Infection With Chlamydia trachomatis Increases the Risk of High-grade Anal Intraepithelial Neoplasia in People Living With Human Immunodeficiency Virus

Background We aimed to assess the relationship between sexually transmitted infections (STIs)—including a large panel of human papillomavirus (HPV) genotypes—and high-grade anal intraepithelial neoplasia (HGAIN) in men who have sex with men (MSM) who were living with human immunodeficiency virus (HIV). Methods In a prospective study in an HIV cohort, participants underwent high-resolution anoscopy (HRA) for anorectal swabs collection to investigate STIs and for anal biopsy. Multiplex real-time polymerase chain reactions were performed, detecting several STIs and 28 HPV genotypes.
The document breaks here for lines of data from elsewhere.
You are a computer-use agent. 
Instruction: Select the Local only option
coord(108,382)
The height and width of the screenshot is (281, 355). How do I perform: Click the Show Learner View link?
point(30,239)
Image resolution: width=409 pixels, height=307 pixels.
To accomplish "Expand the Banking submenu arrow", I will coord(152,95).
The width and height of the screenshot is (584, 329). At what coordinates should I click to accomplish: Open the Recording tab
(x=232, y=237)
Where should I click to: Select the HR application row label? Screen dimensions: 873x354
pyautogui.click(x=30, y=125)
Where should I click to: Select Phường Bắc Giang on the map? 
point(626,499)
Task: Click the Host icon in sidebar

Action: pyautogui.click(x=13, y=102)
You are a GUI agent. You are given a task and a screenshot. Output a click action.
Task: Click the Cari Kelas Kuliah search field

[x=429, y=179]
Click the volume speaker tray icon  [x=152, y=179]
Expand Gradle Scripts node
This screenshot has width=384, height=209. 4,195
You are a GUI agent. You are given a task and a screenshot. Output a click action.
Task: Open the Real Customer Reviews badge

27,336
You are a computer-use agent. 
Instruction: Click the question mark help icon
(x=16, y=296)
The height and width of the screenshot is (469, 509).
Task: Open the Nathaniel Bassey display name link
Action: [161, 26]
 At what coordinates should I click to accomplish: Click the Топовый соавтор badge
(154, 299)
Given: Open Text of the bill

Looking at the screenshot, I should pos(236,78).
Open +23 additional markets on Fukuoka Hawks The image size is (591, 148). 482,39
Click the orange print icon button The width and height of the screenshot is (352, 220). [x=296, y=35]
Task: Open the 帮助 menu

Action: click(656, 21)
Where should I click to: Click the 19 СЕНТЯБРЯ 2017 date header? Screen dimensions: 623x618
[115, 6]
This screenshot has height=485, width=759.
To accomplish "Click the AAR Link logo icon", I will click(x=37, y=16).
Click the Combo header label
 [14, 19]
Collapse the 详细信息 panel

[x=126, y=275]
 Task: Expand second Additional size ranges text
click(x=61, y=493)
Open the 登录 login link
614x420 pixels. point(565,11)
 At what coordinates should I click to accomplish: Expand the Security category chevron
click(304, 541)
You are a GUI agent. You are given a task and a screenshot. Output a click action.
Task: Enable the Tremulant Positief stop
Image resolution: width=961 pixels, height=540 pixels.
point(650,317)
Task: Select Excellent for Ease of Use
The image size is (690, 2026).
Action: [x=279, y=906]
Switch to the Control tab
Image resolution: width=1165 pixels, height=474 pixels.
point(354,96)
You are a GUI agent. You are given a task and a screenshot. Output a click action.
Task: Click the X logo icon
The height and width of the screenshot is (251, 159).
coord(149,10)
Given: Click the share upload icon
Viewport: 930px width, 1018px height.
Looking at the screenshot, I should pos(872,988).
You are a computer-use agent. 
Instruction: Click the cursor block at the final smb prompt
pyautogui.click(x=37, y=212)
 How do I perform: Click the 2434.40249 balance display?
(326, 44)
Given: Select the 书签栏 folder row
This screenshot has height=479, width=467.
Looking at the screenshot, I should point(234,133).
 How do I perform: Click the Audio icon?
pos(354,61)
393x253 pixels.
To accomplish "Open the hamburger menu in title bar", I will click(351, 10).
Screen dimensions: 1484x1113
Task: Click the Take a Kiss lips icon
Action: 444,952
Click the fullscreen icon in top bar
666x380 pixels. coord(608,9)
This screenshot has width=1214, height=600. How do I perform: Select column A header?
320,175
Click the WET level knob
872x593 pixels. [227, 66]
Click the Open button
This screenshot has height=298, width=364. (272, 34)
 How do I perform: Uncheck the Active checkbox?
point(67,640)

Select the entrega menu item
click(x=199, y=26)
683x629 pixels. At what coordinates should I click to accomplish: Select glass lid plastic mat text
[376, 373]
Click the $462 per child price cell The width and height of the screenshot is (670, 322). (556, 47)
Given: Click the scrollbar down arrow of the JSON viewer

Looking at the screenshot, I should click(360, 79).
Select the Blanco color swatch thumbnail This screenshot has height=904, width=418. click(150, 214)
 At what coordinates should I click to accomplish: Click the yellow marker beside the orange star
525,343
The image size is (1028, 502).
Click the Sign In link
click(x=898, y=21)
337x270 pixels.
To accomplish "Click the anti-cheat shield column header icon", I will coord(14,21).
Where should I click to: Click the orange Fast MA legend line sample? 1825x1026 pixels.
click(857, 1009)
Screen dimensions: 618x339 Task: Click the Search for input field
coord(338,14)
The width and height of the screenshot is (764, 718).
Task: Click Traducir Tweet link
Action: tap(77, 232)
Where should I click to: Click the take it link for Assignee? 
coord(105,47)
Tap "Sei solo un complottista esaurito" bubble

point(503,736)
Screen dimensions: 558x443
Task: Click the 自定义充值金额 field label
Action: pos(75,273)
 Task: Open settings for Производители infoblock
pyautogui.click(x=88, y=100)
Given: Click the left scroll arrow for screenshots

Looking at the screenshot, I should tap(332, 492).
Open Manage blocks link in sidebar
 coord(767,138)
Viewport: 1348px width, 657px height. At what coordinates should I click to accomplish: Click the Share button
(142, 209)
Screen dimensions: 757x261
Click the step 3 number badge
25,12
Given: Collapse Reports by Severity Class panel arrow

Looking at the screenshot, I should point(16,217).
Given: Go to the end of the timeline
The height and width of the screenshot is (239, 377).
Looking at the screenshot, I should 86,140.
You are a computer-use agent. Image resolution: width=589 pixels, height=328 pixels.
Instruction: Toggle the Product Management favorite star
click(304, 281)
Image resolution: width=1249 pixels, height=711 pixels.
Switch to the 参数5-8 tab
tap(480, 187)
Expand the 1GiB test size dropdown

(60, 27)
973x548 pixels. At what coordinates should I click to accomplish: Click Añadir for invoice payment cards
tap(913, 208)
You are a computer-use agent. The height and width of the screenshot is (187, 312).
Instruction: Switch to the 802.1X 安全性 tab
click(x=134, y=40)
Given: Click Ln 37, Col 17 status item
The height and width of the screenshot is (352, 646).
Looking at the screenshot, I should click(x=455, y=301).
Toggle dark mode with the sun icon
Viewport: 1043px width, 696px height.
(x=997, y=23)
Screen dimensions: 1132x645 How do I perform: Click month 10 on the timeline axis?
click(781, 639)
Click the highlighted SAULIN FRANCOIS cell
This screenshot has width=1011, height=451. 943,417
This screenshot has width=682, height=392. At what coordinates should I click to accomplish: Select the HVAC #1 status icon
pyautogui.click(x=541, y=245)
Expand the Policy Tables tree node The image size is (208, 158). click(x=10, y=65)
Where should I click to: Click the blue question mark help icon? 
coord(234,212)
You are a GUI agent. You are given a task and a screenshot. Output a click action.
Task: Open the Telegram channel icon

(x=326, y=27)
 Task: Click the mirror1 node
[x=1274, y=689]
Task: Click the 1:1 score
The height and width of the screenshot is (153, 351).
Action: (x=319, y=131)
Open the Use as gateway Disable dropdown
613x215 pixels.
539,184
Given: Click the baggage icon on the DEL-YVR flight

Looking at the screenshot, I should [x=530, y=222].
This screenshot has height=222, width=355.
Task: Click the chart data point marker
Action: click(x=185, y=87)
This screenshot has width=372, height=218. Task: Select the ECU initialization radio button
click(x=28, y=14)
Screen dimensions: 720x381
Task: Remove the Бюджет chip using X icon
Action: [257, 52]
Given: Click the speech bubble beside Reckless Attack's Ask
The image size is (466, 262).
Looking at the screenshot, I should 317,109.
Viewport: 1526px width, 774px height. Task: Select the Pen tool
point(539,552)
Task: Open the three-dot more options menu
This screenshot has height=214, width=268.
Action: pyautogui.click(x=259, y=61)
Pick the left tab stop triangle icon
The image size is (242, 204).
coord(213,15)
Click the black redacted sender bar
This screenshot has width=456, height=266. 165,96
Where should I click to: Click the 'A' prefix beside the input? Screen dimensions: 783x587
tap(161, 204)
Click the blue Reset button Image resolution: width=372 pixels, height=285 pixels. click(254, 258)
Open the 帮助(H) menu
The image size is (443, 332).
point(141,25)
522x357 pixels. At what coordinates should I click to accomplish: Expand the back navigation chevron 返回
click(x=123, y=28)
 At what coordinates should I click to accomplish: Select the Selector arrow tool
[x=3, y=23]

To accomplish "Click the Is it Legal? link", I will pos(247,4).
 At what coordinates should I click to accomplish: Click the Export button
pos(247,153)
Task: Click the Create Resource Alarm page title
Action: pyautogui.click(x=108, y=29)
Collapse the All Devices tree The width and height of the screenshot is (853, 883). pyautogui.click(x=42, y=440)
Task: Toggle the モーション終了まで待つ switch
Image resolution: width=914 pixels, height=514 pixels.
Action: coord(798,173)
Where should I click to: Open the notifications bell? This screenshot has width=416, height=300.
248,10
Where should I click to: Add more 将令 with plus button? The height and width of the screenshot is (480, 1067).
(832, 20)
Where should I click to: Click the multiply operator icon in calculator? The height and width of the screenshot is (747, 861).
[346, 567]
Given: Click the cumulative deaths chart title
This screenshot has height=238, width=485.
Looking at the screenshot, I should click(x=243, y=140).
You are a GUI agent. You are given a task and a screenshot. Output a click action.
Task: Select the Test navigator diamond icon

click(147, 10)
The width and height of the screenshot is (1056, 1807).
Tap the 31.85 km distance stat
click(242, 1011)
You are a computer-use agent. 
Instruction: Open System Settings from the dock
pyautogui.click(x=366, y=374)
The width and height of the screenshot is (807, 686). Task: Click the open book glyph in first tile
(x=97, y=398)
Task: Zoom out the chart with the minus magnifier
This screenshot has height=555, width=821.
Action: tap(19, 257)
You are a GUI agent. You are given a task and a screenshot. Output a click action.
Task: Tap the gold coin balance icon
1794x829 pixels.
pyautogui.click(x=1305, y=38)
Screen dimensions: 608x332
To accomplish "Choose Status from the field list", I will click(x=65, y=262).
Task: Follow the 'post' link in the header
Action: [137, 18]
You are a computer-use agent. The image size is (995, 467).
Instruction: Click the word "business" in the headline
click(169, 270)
Univariate and multivariate generalized linear models were used to analyze the relationships of variables of interest with HGAIN. Results There were 145 participants included; in 49, 2 HRAs were performed. Ureaplasma urealyticum (UU) was detected in 25 (17.2%) participants, Chlamydia trachomatis (CT) in 13 (9.0%), Mycoplasma genitalium (MG) in 4 (2.8%), HPV16 in 38 (26.2%), HPV52 in 29 (20%), and HPV53 and HPV42 in 28 (19.3%) participants each. There were 35 (24.1%) subjects diagnosed with HGAIN. In the univariate analysis, HGAIN was associated with CT, UU, MG, HPV16, HPV53, HPV68, and HPV70, and significant interactions were found between CT and HPV16 (odds ratio [OR] 31.0 95% confidence interval [CI] 4.3–221.7) and between UU and HPV16 (OR 8.8, 95% CI 2.1–37.5). In the adjusted model, CT, HPV16, HPV53, HPV70, the CD4+/CD8+ ratio, and the interaction between CT and HPV16 remained independent predictors of HGAIN. HPV16, HPV53, and HPV70 persisted in the second HRA in all the participants with recurrent HGAIN. Conclusions Coinfection with CT may potentiate the oncogenic capability of HPV16 and increase the risk of HGAIN in people with HIV. HPV53 and HPV70 should be considered among the genotypes associated with HGAIN.